# Required action
The reply should contain every entry below exactly as written, with no images.

# Recorded data
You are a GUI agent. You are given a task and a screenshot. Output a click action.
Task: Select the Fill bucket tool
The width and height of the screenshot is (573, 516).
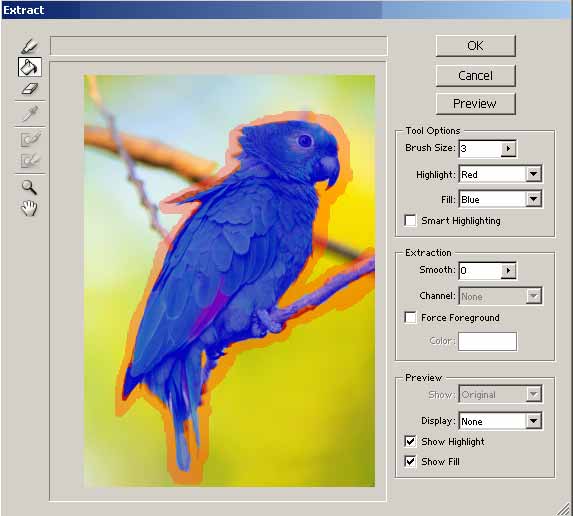30,67
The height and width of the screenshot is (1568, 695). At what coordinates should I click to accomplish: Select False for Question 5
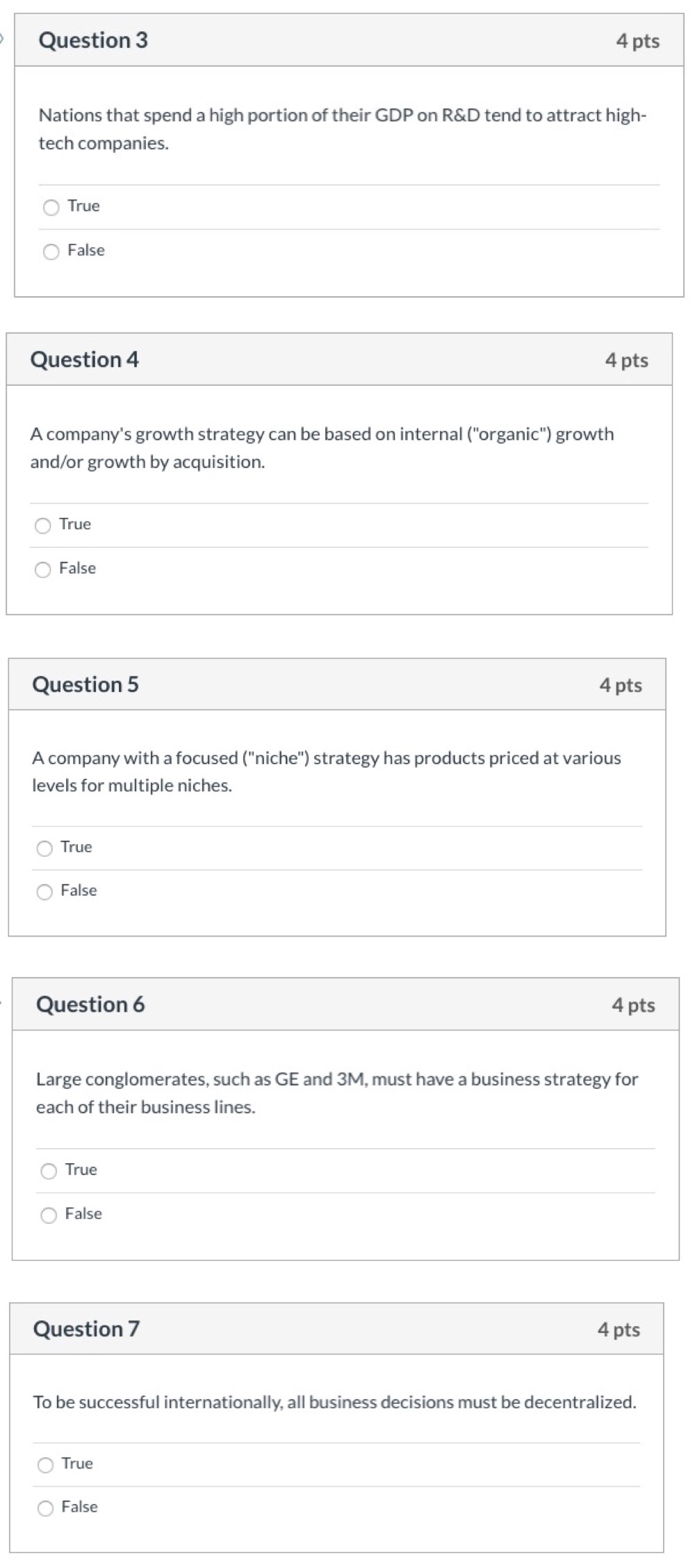pyautogui.click(x=44, y=891)
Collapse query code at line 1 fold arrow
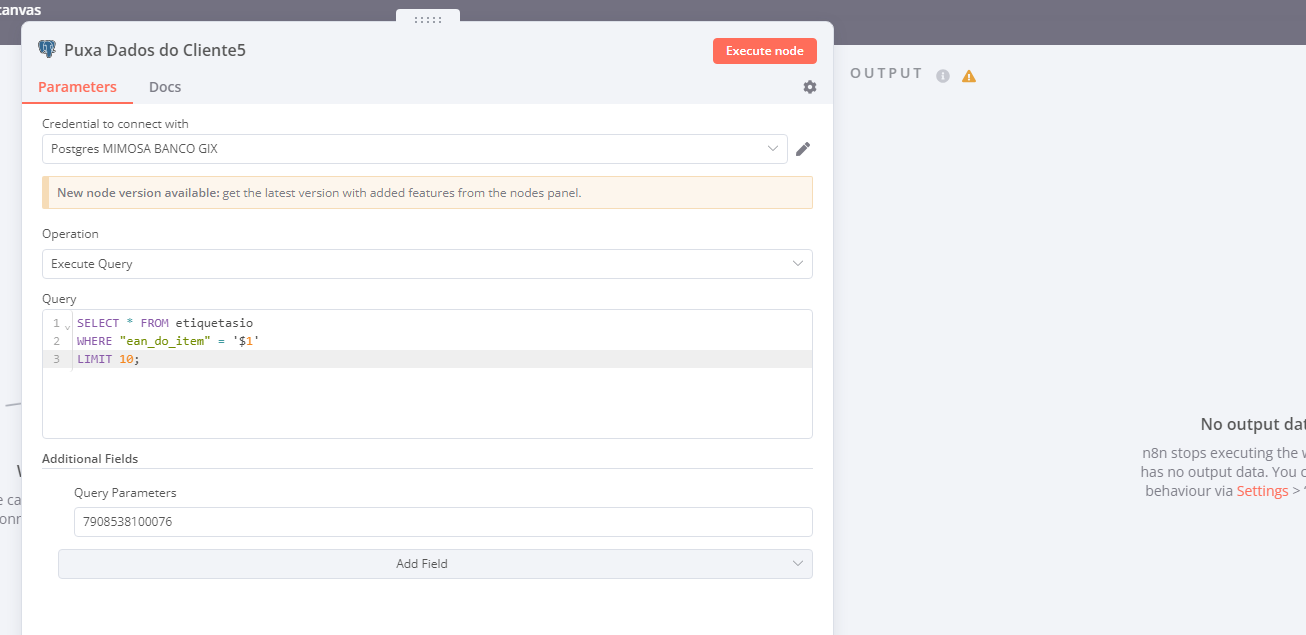 [x=67, y=325]
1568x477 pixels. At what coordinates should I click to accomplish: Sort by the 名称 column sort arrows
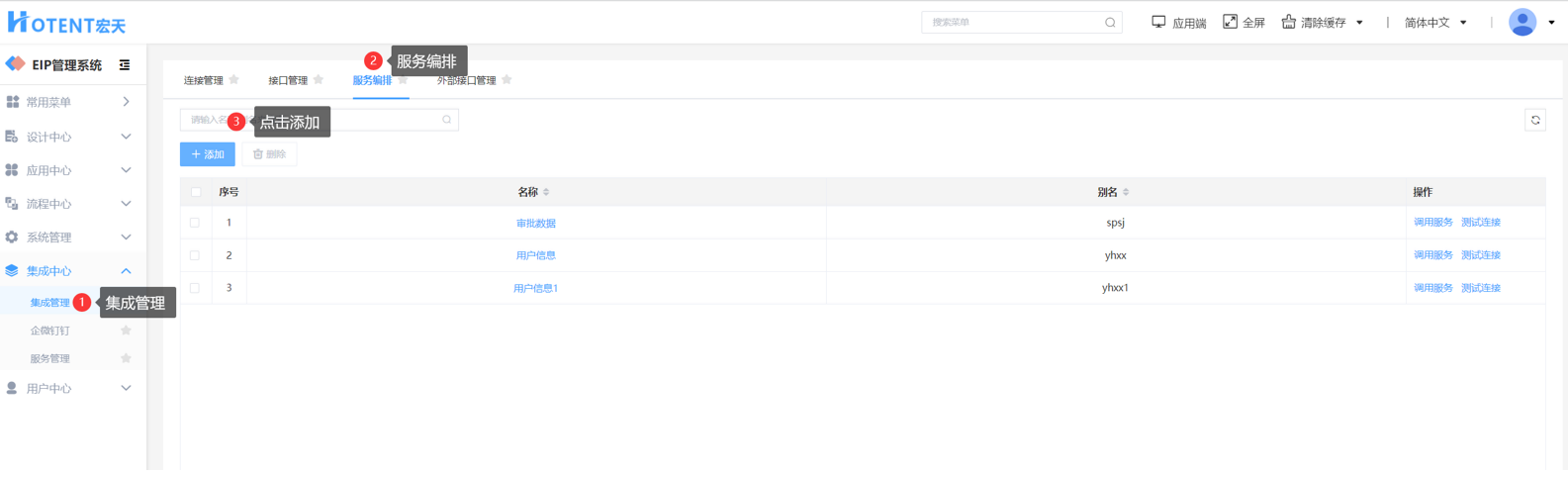point(546,192)
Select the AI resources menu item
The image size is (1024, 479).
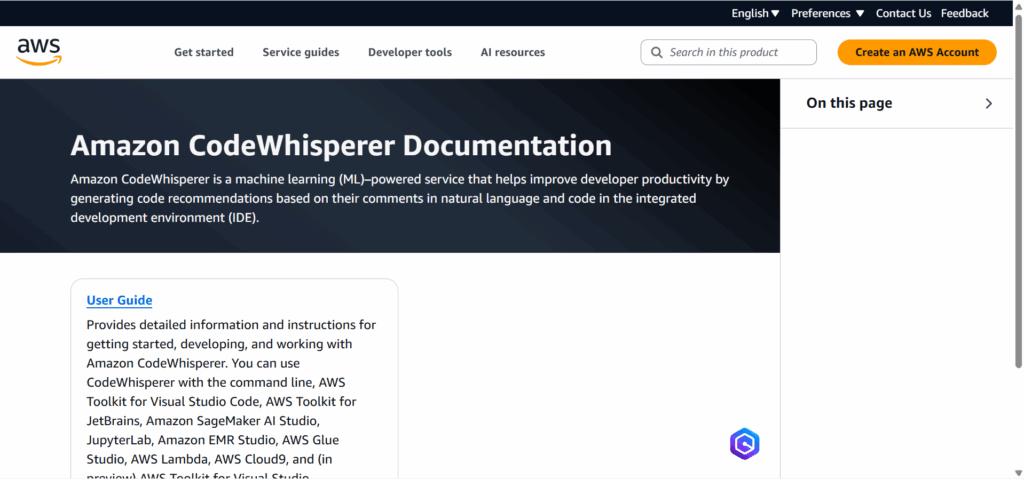tap(513, 52)
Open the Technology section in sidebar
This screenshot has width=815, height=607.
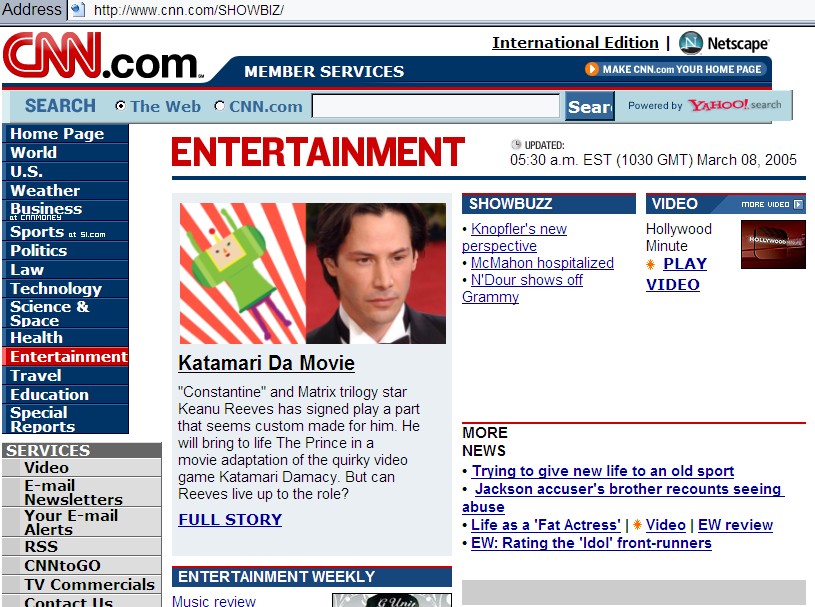tap(56, 289)
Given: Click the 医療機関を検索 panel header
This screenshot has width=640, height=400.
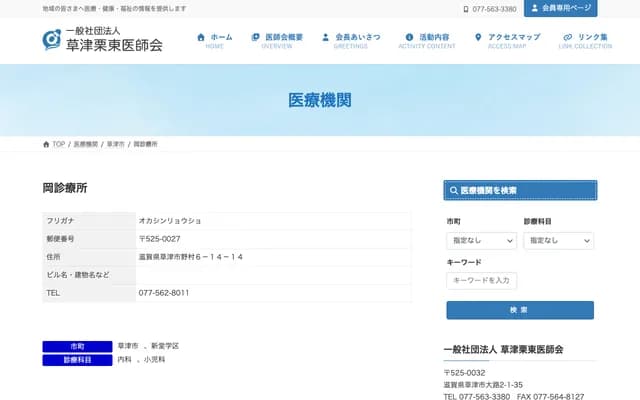Looking at the screenshot, I should 520,190.
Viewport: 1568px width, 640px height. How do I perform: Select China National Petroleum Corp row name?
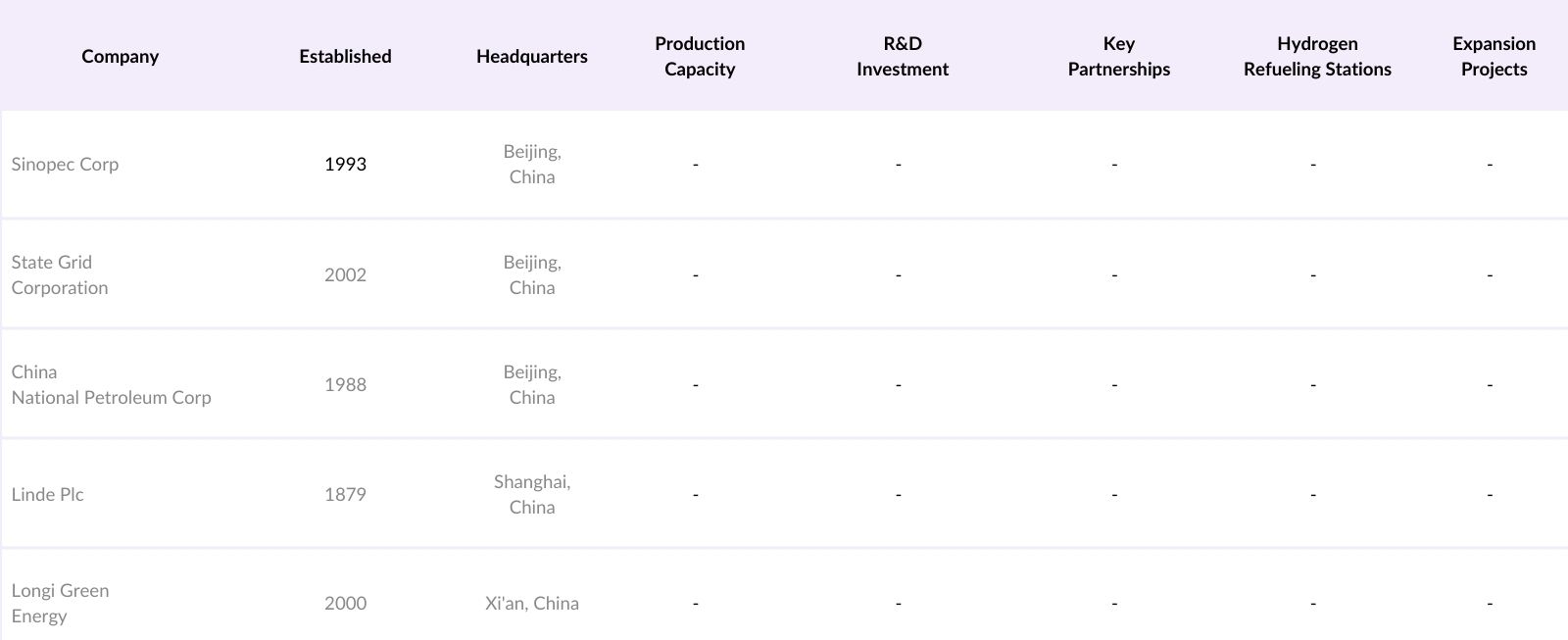pos(111,385)
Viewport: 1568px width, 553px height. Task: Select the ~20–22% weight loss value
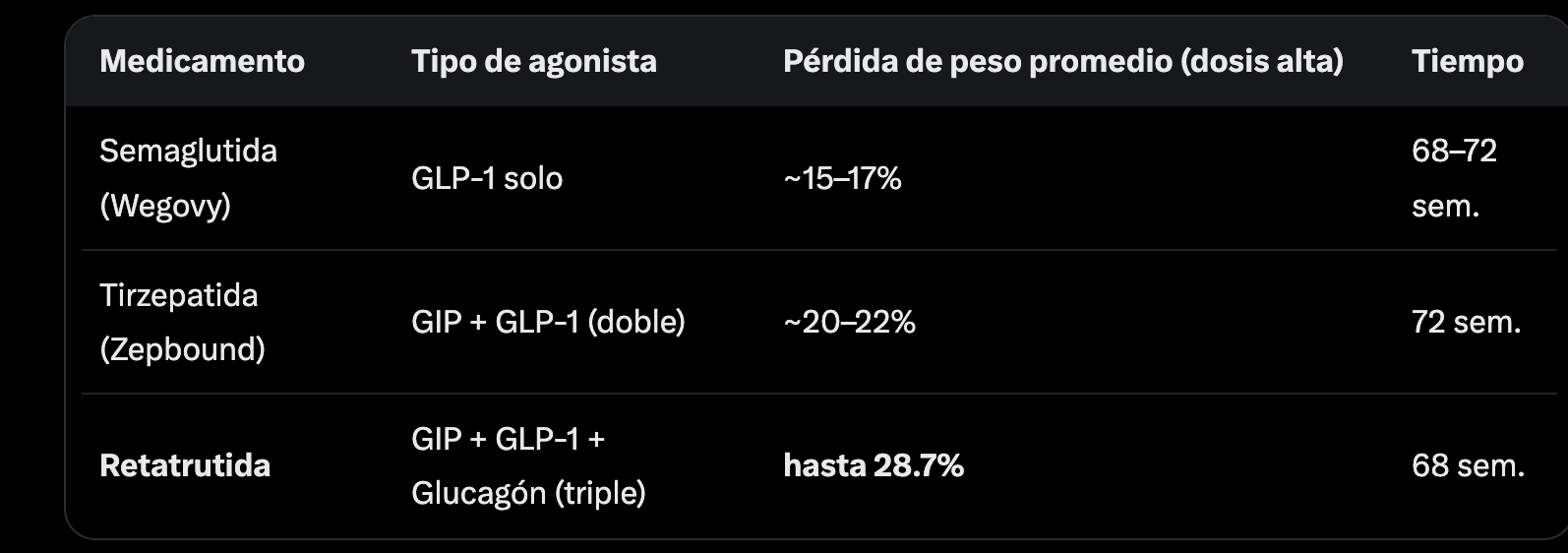point(849,322)
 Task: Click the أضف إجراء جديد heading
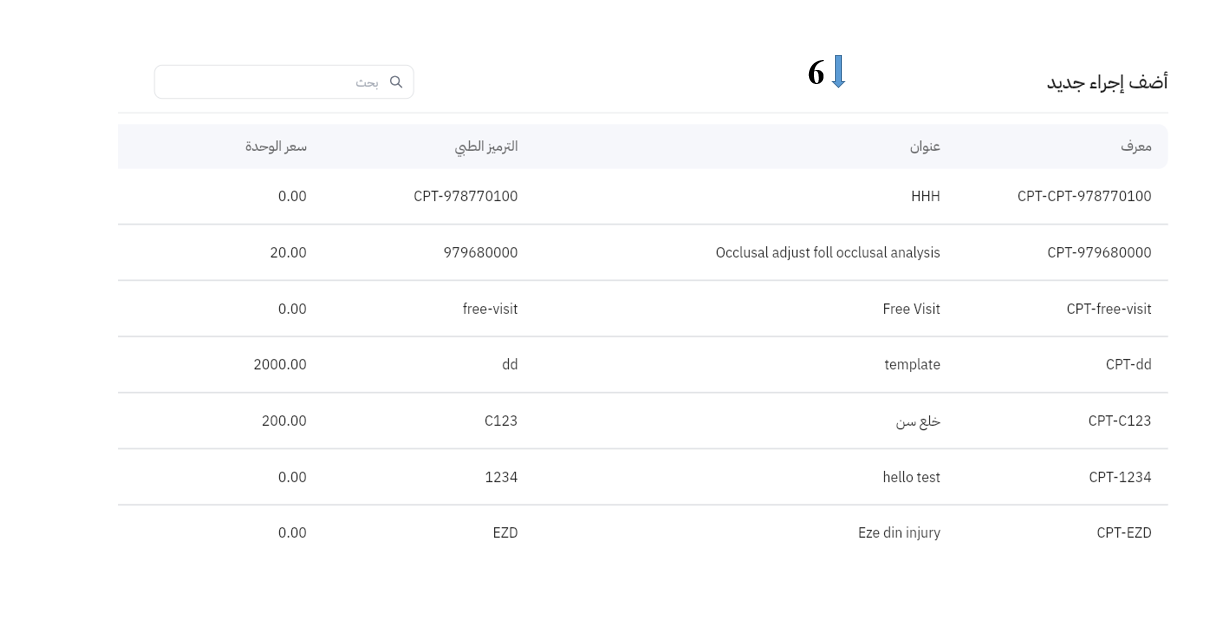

# The completed task
You are a GUI agent. You are given a task and a screenshot. Output a click action.
Task: Select the Fill bucket tool
The width and height of the screenshot is (573, 516).
30,67
The height and width of the screenshot is (1568, 695). At what coordinates should I click to accomplish: Select False for Question 5
pyautogui.click(x=44, y=891)
Collapse query code at line 1 fold arrow
 [x=67, y=325]
1568x477 pixels. At what coordinates should I click to accomplish: Sort by the 名称 column sort arrows
point(546,192)
Select the AI resources menu item
The image size is (1024, 479).
tap(513, 52)
Open the Technology section in sidebar
This screenshot has width=815, height=607.
tap(56, 289)
Given: Click the 医療機関を検索 panel header
This screenshot has width=640, height=400.
Looking at the screenshot, I should 520,190.
Viewport: 1568px width, 640px height. How do I perform: Select China National Petroleum Corp row name?
pos(111,385)
Viewport: 1568px width, 553px height. Task: Select the ~20–22% weight loss value
point(849,322)
 Task: Click the أضف إجراء جديد heading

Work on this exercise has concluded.